So many options in New York, so many decisions to make—especially when it comes to that delicate balance of fine dining and ‘Asian influenced’, which can be taken in so many different directions. There are countless restaurants taking on that category right now, all of them serving their take on pork belly, and some sort of deviled egg reinterpretation. Which is to say, it’s an oversaturated marketplace, so to stand out, you must really be doing something great. Not just innovative—because just pushing the envelope doesn’t always equal perfection. But being innovative and true to the roots of the cuisine you are inspired by, that’s the marriage we’re all looking for.
Well, Tuome is one of the few standouts who have the potential to become NYC iconic, they do such a great job perfecting themselves in that niche category. Thomas Chen is the chef/owner of the critically acclaimed East Village restaurant.

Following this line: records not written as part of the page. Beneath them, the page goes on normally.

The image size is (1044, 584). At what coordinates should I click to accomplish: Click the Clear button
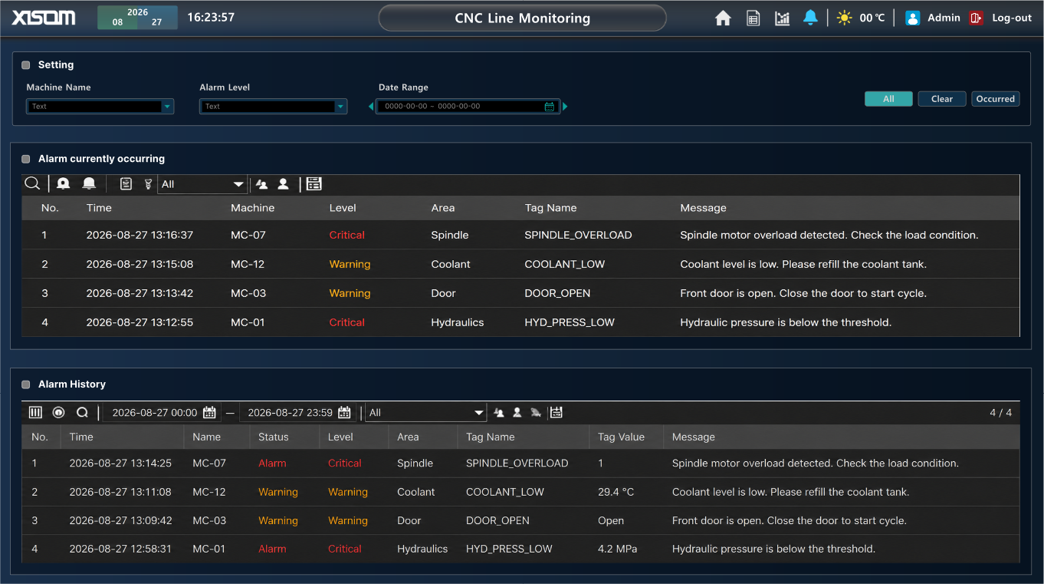click(x=942, y=99)
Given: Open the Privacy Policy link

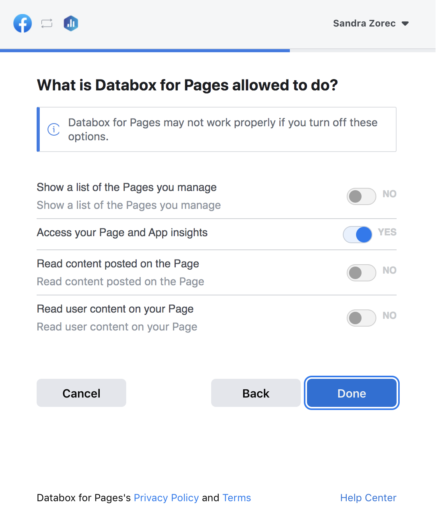Looking at the screenshot, I should pos(166,498).
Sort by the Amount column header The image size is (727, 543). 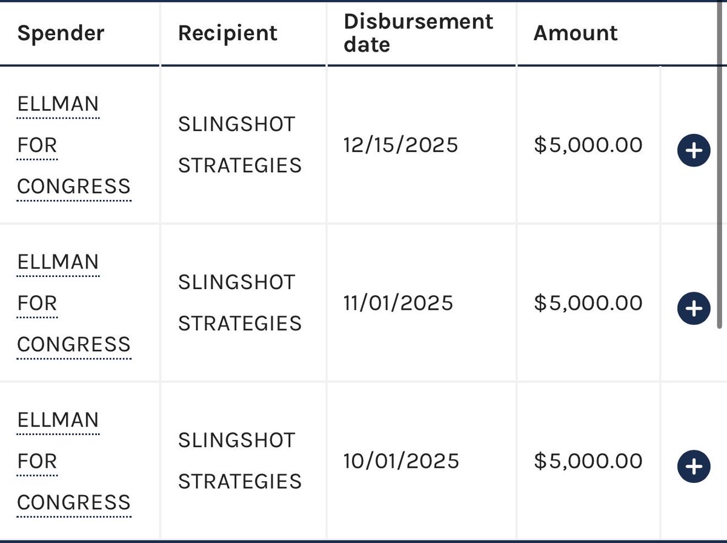coord(576,33)
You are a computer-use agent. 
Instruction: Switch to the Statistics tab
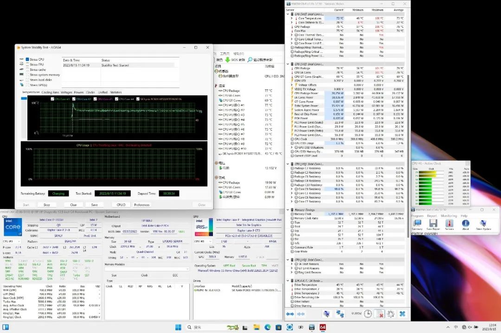pyautogui.click(x=116, y=92)
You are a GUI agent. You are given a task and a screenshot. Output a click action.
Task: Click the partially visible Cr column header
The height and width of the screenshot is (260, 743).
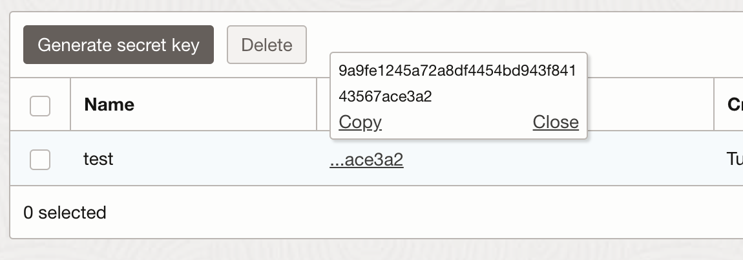click(734, 105)
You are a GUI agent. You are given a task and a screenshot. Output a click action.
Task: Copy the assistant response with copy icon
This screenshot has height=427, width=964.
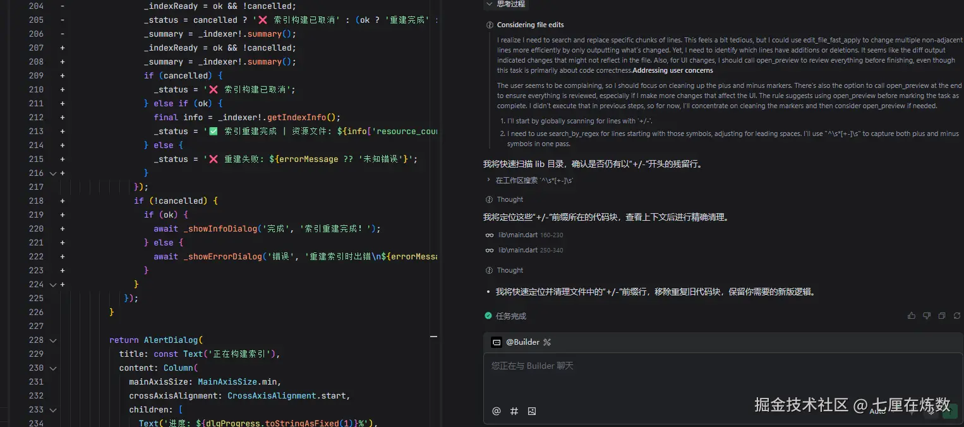941,315
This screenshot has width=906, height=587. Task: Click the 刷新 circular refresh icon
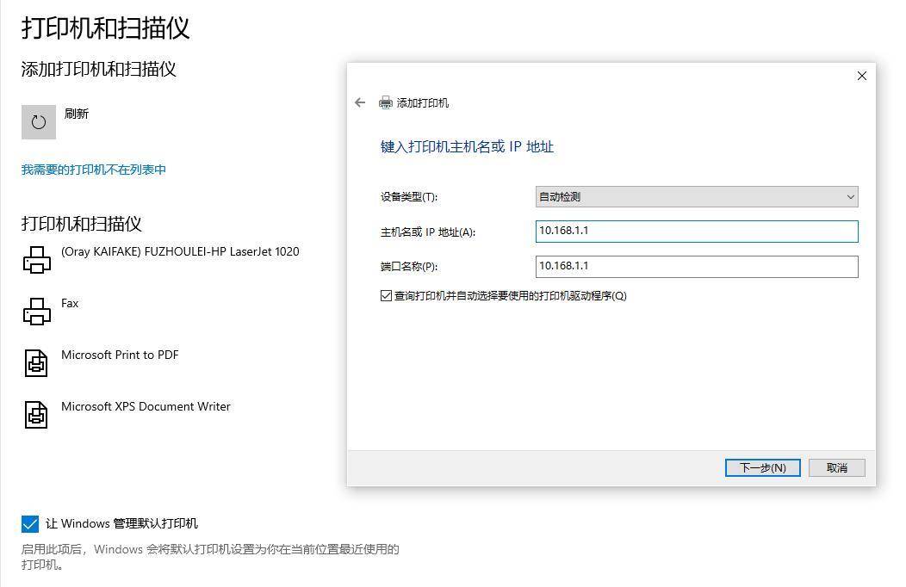point(38,121)

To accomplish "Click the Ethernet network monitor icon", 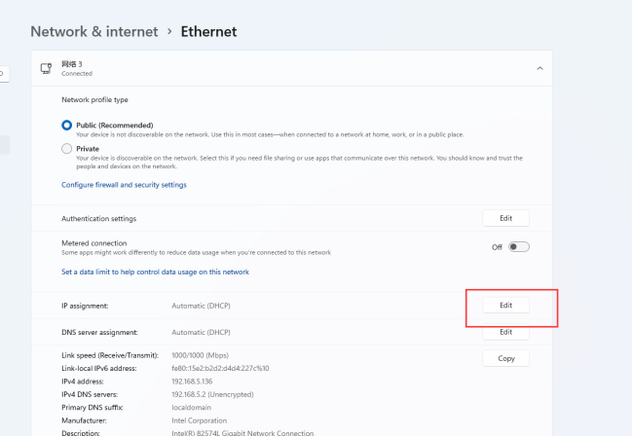I will point(47,68).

Since opening in 2014, Thomas and the restaurant have continued to delight and surprise with his ingredient-driven contemporary American menu that showcases his classic culinary training and Asian influences from his upbringing (he is a first generation Chinese American).
Thomas worked for 4 unfulfilling years as an accountant before giving it all up to follow his true passion, cooking.
After attending culinary school, he spent years working his way up in the kitchen at fine dining institution Eleven Madison Park and spent time at Commerce learning the ins and outs of running a casual neighborhood favorite.
The Tuome dining space itself is refreshing in that it doesn’t strive to be something it’s not, and therefore is immediately relaxing and inviting. There’s no forcefulness to the décor, no attempt to be uber hip, just a natural rustic character showcasing reclaimed materials with modern updates.
The dining room features a wall fashioned with 1920s wool spools originally from Germany and once used in a knitting factory in Pennsylvania. A two-tone geometric design of stained wood adorns the cherry oak bar, which is lined with vintage oak and metal stools from a university science lab. A custom-hanging lamp forged of iron and steel lights up the bar. Reclaimed 1890s light fixtures from a Philadelphia milk factory illuminate the restaurant’s dark and golden browns.
But enough about the décor— the food is shockingly excellent, and we didn’t find single dud among the dishes. The new Dim Sum additions are particularly fun—the selection changes weekly and include dishes like Duck Pho Soup Dumplings; Oxtail Croquettes with Chipotle Aoili, Tempura Shrimp with caviar and creme fraiche; Housemade beef pastrami, cabbage aoili and dill; and Uni Shu Mai.
But the real stand out here is the “pig out”. Technically for two, but shareable between three or even four if you’ve been feasting all night, it’s a fantastic dish. At either end of a long slate pointed toward both diners is a generous bowl of thick homemade noodles with an updated Chinese peanut sauce. Arranged along the middle of the plank are two rows of pork belly paving stones, burnished-skin-side up, with an arugula and persimmon salad running in parallel, a frame to your piece of edible art. The entrée is a participatory delight, and one that will leave you satisfied yet wanting more. The snow crab with delicate noodles, squash, and dashi butter was also a favorite—the pasta was so fresh and delicately done, it was the real standout ingredient of all the dishes.
Don’t leave without a few cocktails—the ‘Fire in the Sky’ is a sake, thai chili and yuzu concoction that’s just the right sort of spicy and sweet. Really, you could pick dishes and drinks at random off the menu and be not only satisfied, but wowed as well. Take yourself out for a real gastronomic adventure—it’ll be one of those meals you can’t stop thinking about for weeks and months to come.